PREISER 90491 (2CDs) (ADD) TT:  73:23 & 19:27

JOHANN STRAUSS JR.:  Der Zigeunerbaron
Alfred Poell, baritone (Graf Peter Homonay); Karl Dľnch, baritone (Conte Carnero); Julius Patzak, tenor (Sándor Barinkay); Kurt Preger, baritone (Kálman Zsupán); Emmy Loose, soprano (Arsena); Stefanie Leverenz, contralto (Mirabella); August Jaresch, tenor (Ottokar); Rosette Anday, contralto (Czipra); Hilde Zadek, soprano (Sáffi); Frenz Bierbach, bass (Pali); Vienna State Opera Chorus; Vienna Philharmonic Orch/Clemens Krauss, cond.
PREISER 20020 (2 CDs) (M) (ADD) TT:  71:13 & 68:09

This classic performance of Johann Strauss' Die Fledermaus is as perfect as it could be, totally Viennese in concept, a labor of love for all concerned with fine, well-balanced mono sound.  Decca made the recording in September 1950 in Vienna and in 1992 issued it for the first time on CD as part of the their "Historic" series. There is no dialogue and Voices of Spring, recorded July 22, 1950, replaces the ballet.  For lovers of Fledermaus this performance is essential. As the Decca set (425 990) is out-of-print, this mid-priced well-transferred Preiser twin-CD issue fills the void. It is incredible that Preiser didn't fill out the second CD, which has a playing time of less than twenty minutes, with some other Johann Strauss recordings, as Decca did—the latter offered nine waltzes, polkas and marches by the Strauss family, all in studio recordings with Krauss and the VPO recorded in September 1951. Preiser gives a three-page history of the operetta and track listings plus a fine photograph of the entire cast with Krauss at the time of the recording. Decca's presentation was much more elaborate with notes in English, French and German, the libretto in German/English.

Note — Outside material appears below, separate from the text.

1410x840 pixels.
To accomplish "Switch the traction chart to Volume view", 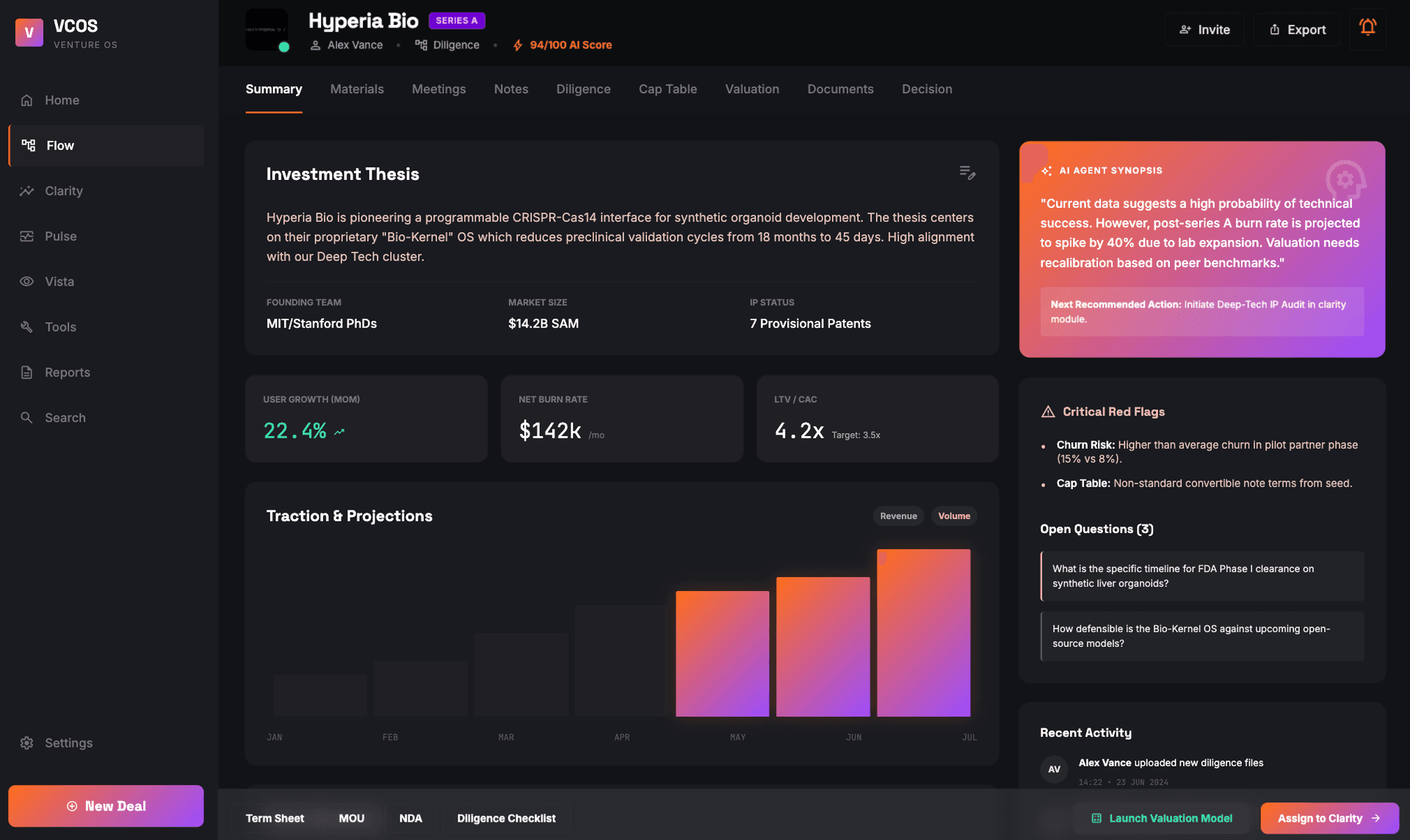I will (953, 515).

A year later, the success of Fledermaus prompted Decca to record the same composer's The Gypsy Baron with another all Viennese cast, Clemens Krauss, the Vienna State Opera Chorus and the Vienna Philharmonic. Again everything sounds just right, but for some reason the exquisite duet with chorus, "Wer uns getraut," sung by Patzak and Zadek doesn't have the repeat—a major loss.  For this set Preiser has included "New Year Concert 1952," a group of nine studio recordings of Strauss polkas, waltzes and marches with Krauss and the VPO.  There's a production problem with these; the booklet lists 16 tracks for CD 2 when there are only 15.  The explanation is that Im Krapfenwald and Eljen a Magyar are combined on track 11.  Neither of these sets include librettos.  While the Fledermaus booklet includes a rather detailed scenario of the operetta, Gypsy Baron does not.